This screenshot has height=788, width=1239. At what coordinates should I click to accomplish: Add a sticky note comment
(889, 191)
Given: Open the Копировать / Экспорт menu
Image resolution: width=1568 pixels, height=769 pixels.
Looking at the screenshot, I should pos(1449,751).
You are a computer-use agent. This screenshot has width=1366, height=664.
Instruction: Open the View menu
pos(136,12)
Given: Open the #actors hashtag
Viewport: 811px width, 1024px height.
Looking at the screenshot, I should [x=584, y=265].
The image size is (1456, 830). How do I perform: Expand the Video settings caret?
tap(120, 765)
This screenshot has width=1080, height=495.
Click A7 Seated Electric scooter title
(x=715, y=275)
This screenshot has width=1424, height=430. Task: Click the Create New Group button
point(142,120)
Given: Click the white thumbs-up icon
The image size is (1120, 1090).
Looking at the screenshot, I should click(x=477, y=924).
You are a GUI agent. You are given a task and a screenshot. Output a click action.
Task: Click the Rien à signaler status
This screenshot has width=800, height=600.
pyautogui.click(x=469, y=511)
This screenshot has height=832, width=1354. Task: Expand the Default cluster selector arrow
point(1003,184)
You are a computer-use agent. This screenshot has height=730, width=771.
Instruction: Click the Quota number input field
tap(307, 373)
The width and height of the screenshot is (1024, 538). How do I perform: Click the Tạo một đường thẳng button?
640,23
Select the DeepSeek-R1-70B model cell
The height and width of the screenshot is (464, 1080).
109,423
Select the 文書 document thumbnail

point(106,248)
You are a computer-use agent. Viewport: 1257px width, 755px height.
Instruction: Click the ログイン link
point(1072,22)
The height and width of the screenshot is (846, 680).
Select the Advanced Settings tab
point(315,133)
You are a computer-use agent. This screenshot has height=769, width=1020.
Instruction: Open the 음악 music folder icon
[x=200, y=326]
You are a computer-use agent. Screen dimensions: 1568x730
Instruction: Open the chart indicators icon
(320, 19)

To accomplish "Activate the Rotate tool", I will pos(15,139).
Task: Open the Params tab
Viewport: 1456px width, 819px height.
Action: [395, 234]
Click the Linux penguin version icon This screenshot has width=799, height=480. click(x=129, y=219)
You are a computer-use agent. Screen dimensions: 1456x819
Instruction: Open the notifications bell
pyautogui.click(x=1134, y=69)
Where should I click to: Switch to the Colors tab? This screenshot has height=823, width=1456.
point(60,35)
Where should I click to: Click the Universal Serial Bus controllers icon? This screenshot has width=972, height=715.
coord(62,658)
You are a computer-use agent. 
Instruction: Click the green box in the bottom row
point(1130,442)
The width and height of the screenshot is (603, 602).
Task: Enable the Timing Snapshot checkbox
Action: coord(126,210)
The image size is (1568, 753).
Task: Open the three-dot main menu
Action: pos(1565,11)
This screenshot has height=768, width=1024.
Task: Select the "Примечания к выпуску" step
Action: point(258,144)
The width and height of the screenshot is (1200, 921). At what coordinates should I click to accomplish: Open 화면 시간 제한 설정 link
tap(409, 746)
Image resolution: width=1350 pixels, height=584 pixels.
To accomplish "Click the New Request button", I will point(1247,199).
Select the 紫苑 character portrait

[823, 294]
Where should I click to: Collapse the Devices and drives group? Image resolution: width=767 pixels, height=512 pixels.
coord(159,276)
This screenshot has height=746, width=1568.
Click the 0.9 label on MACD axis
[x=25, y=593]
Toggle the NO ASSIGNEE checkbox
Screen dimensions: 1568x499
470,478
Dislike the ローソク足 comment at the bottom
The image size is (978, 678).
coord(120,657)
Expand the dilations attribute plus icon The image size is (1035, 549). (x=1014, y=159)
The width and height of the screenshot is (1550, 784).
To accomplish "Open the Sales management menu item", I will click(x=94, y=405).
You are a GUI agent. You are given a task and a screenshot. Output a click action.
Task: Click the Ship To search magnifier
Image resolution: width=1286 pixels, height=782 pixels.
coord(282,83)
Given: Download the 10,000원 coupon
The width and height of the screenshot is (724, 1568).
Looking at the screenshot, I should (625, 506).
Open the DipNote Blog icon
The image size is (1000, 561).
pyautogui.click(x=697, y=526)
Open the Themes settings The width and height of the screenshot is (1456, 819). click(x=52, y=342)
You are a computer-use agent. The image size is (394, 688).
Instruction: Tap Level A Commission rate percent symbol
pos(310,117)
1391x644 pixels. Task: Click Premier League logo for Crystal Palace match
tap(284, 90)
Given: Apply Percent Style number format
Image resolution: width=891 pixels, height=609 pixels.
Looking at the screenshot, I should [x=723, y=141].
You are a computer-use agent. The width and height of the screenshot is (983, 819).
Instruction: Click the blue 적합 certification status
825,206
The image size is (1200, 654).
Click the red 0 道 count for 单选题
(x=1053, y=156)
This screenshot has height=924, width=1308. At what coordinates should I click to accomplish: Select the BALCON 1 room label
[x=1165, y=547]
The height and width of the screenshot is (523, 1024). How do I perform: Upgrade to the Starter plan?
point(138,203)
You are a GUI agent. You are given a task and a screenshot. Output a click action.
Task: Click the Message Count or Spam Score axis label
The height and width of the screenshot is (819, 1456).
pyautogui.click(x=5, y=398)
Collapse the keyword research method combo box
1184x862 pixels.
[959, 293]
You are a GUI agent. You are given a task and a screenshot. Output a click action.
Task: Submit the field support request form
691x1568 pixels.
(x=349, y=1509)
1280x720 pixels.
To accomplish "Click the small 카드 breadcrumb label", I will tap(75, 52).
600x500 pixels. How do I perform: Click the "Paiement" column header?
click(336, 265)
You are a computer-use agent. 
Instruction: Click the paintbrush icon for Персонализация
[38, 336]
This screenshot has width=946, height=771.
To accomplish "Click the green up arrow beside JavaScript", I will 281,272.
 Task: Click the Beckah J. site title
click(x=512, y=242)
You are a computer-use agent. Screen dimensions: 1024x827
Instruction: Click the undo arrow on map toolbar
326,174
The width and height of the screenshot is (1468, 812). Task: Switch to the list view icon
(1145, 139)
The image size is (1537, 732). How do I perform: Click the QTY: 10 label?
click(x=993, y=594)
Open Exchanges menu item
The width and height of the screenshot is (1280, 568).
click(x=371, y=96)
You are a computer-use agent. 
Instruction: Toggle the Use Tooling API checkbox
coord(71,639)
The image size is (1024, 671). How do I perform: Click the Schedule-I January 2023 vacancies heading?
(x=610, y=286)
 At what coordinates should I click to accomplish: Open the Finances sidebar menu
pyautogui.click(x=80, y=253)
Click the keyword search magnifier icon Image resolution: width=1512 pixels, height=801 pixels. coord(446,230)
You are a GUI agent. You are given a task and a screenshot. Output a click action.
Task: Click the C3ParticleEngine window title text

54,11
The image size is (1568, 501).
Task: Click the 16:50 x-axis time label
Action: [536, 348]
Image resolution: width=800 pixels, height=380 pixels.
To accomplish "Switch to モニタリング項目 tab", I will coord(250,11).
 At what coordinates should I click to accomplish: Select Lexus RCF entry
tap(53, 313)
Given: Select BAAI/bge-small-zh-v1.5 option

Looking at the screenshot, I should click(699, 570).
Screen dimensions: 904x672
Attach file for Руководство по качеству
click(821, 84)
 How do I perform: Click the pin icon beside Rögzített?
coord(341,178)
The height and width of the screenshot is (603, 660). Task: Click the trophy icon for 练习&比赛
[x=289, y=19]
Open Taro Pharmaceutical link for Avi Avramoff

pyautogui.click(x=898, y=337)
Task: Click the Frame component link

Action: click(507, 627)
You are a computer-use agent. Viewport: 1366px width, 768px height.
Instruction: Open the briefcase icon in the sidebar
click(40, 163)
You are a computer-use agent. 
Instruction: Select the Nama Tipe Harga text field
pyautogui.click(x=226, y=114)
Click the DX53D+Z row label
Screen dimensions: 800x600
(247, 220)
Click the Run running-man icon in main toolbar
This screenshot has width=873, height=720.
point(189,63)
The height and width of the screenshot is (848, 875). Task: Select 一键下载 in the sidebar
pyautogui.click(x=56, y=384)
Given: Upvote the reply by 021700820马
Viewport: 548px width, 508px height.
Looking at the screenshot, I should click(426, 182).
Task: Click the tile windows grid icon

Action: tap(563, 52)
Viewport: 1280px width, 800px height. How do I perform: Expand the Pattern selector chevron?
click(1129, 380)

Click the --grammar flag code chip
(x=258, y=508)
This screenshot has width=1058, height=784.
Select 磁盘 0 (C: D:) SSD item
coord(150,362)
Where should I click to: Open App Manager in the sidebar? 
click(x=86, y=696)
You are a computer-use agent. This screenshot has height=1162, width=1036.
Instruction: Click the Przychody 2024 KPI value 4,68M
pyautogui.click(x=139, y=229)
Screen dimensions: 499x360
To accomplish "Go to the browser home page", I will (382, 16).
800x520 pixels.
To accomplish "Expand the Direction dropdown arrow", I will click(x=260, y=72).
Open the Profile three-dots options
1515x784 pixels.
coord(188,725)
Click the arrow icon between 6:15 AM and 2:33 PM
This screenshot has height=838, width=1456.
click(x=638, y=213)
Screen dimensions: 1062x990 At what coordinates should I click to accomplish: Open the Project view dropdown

**Exercise goal**
Print the lines of the entries exactly as they stand, beginning with the line that contains "The image size is (1537, 732)." and continuing through the line that contains "(x=610, y=286)".

**Solved problem**
The image size is (1537, 732). How do I perform: Click the QTY: 10 label?
click(x=993, y=594)
Open Exchanges menu item
The width and height of the screenshot is (1280, 568).
click(x=371, y=96)
You are a computer-use agent. 
Instruction: Toggle the Use Tooling API checkbox
coord(71,639)
The image size is (1024, 671). How do I perform: Click the Schedule-I January 2023 vacancies heading?
(x=610, y=286)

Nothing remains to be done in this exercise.